終戦後、ジョバンナは年老いたアントニオの母親を励ましながら、夫の帰りを何年も待ち続け、ようやく同じ部隊にいたという男を見つける。男の話によると、アントニオは敗走中、極寒の雪原で倒れたという。ジョバンナは愛するアントニオを探しに、ヨシフ・スターリン亡き後のソ連へ行くことを決意する。
当時のソ連は社会主義国家であり、ジョバンナが降り立ったモスクワは別世界だった。かつてイタリア軍が戦闘していたというウクライナの村でアントニオの写真を見せて回るジョバンナだったが、一向に消息が掴めない。ジョバンナの前に、地平線の彼方まで続くひまわり畑が広がる。多くの兵士たちがこのひまわりの下に眠っているという。無数の墓標が並ぶ丘まで案内した役人の男性はジョバンナに「諦めたほうが良いのでは」と言うが、彼女はきっぱりと「夫はここにいない」と言って拒絶する。かすかな情報を頼りにモスクワに戻ったジョバンナは、とある工場から出て来る労働者の中に、戦後も祖国へは戻らずにロシア人として生活しているイタリア人男性を見出す。しかし彼は多くを語らず、また、アントニオのことも知らないと言う。ジョバンナはもしやアントニオもと、微かな期待を抱く。

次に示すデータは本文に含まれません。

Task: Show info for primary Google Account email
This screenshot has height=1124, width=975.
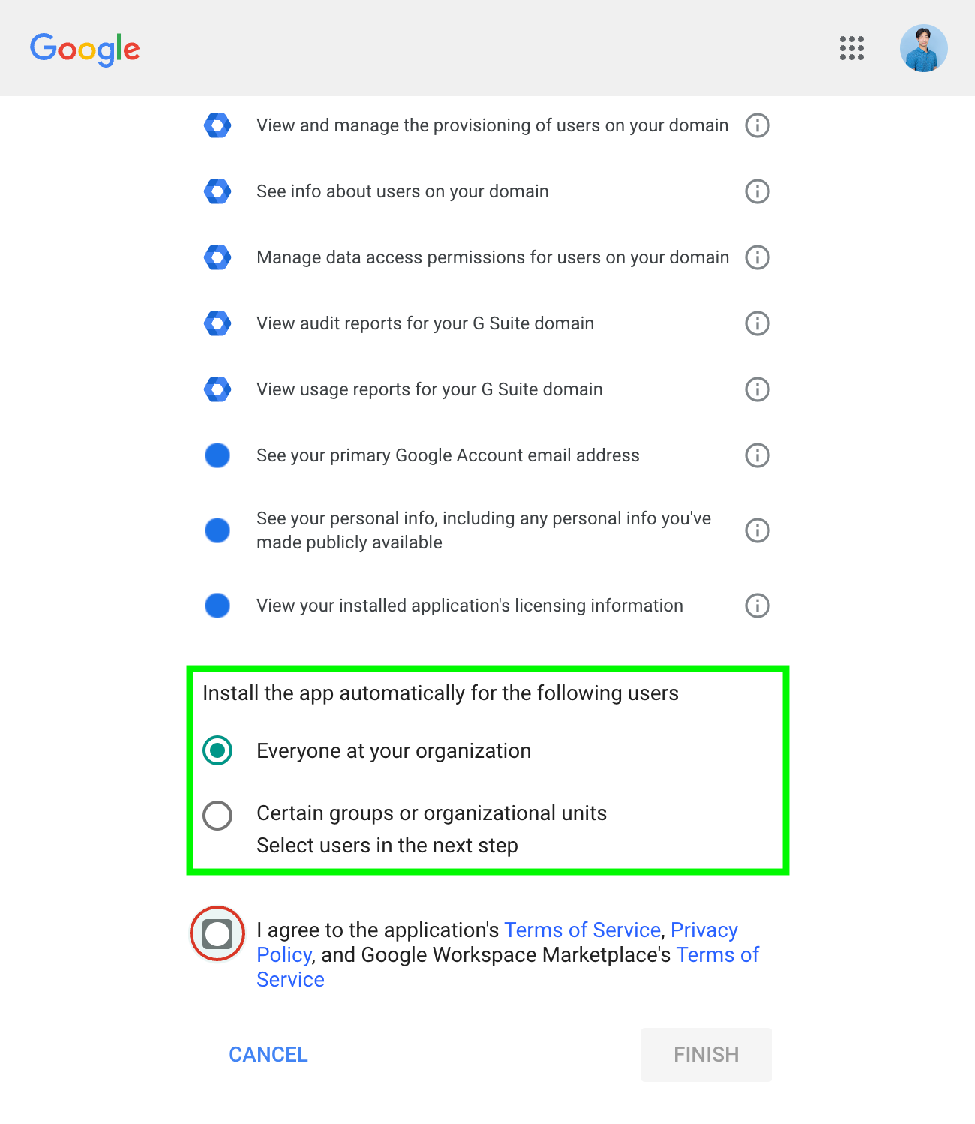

言葉も通じない異国で、なおも諦めずにアントニオを探し続けるジョバンナは、郊外の村で写真を見せた3人の中高年の女性たちから、身振りを交えてついて来るように言われ、一軒の慎ましい家に案内される。そこには、若妻風のロシア人女性マーシャと幼い女の子カチューシャが暮らしていた。言葉は通じずともジョバンナとマーシャは互いに事情を察する。マーシャはジョバンナを家に招き入れる。室内には枕が2つ置かれた夫婦のベッドがあった。マーシャは片言のイタリア語で、アントニオと出会った過去を話し始める。雪原で凍死しかけていた彼をマーシャが救ったのだが、その時アントニオは、自分の名さえ思い出せないほど記憶を無くしていたという。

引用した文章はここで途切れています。